British-based mathematician

Aretha Leonore Teckentrup is a UK-based mathematician, known for her research on uncertainty quantification and numerical analysis. Her work focuses on multilevel Monte Carlo methods for the numerical solution of partial differential equations, Gaussian processes and Bayesian inference. She is a reader in the mathematics of data science at the University of Edinburgh.

==Education and career==
Teckentrup was a student in mathematics at the University of Bath beginning in 2005. She earned a master's degree there in 2009, and completed her PhD in 2013. Her dissertation, Multilevel Monte Carlo methods and Uncertainty Quantification, was supervised by Robert Scheichl.

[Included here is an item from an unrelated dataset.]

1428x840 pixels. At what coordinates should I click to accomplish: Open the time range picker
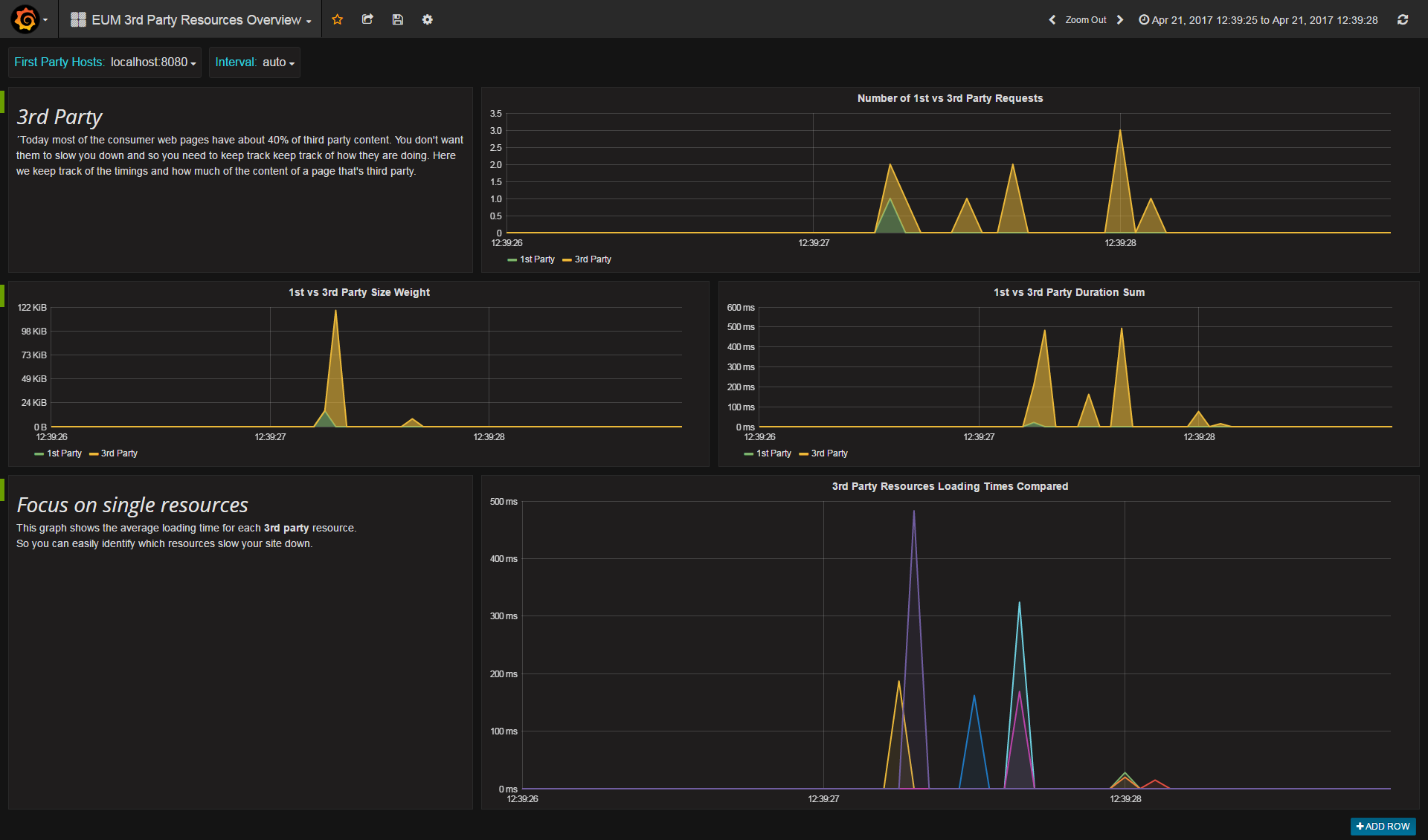pos(1258,20)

After postdoctoral research with Max Gunzburger at Florida State University from 2013 to 2014 and with Andrew M. Stuart at the University of Warwick from 2014 to 2016, she became a lecturer at the University of Edinburgh in 2016.

==Recognition==
Teckentrup was a second-place winner of the Leslie Fox Prize for Numerical Analysis in 2017. In 2018 she became the inaugural winner of the SIAG/Uncertainty Quantification Early Career Prize of the Society for Industrial and Applied Mathematics Activity Group on Uncertainty Quantification. She was one of the 2021 winners of the Whitehead Prize of the London Mathematical Society.